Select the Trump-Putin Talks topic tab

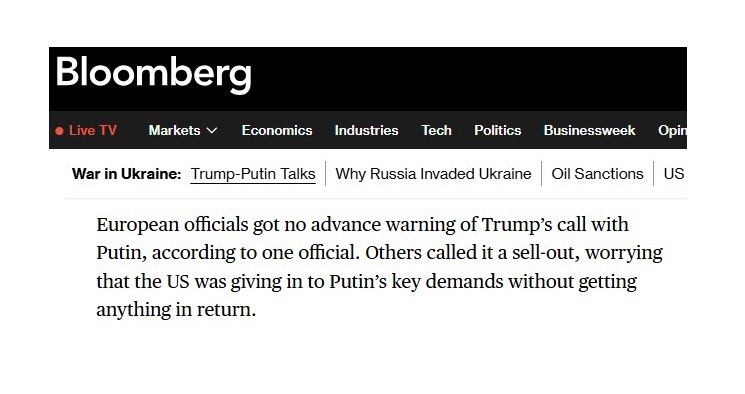(253, 174)
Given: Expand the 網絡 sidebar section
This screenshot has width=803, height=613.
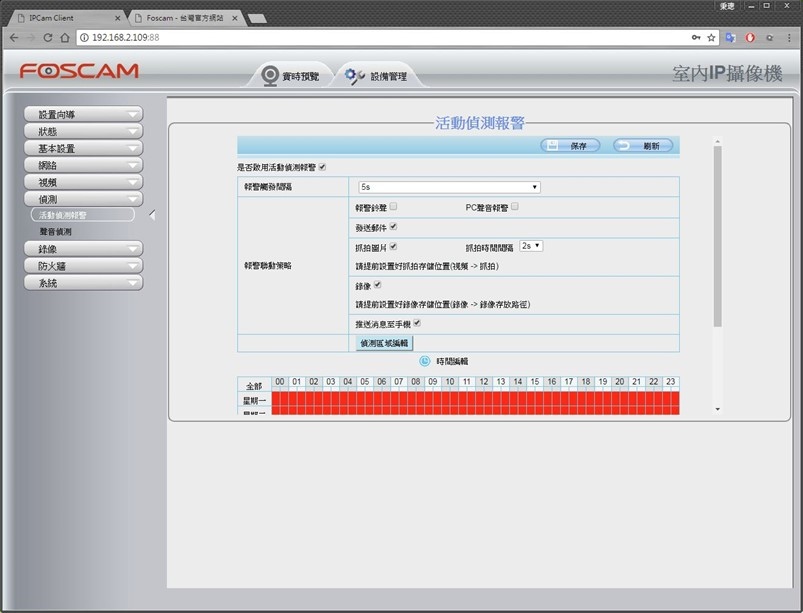Looking at the screenshot, I should 83,165.
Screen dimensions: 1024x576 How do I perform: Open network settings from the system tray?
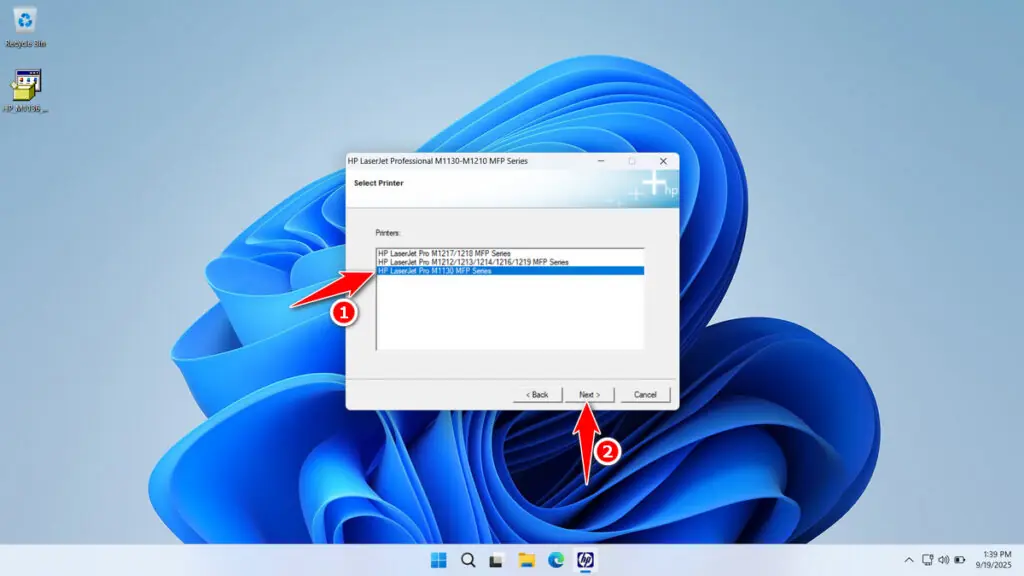927,559
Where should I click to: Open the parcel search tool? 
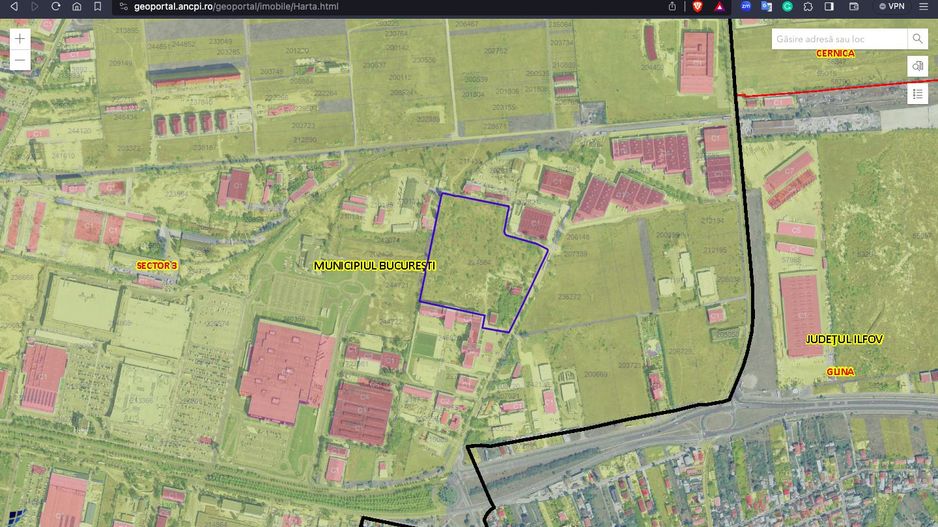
★ ★ ★ ★ ★ ★ ★
* **TASK REQUIREMENTS**:
Each line from the one that contains "Screen dimensions: 1024x576" through the end of the records should be restated exactly; include both end lines and leave any pictures out.

* **THE COMPLETED TASK**:
Screen dimensions: 1024x576 How do I perform: Open network settings from the system tray?
927,559
Where should I click to: Open the parcel search tool? 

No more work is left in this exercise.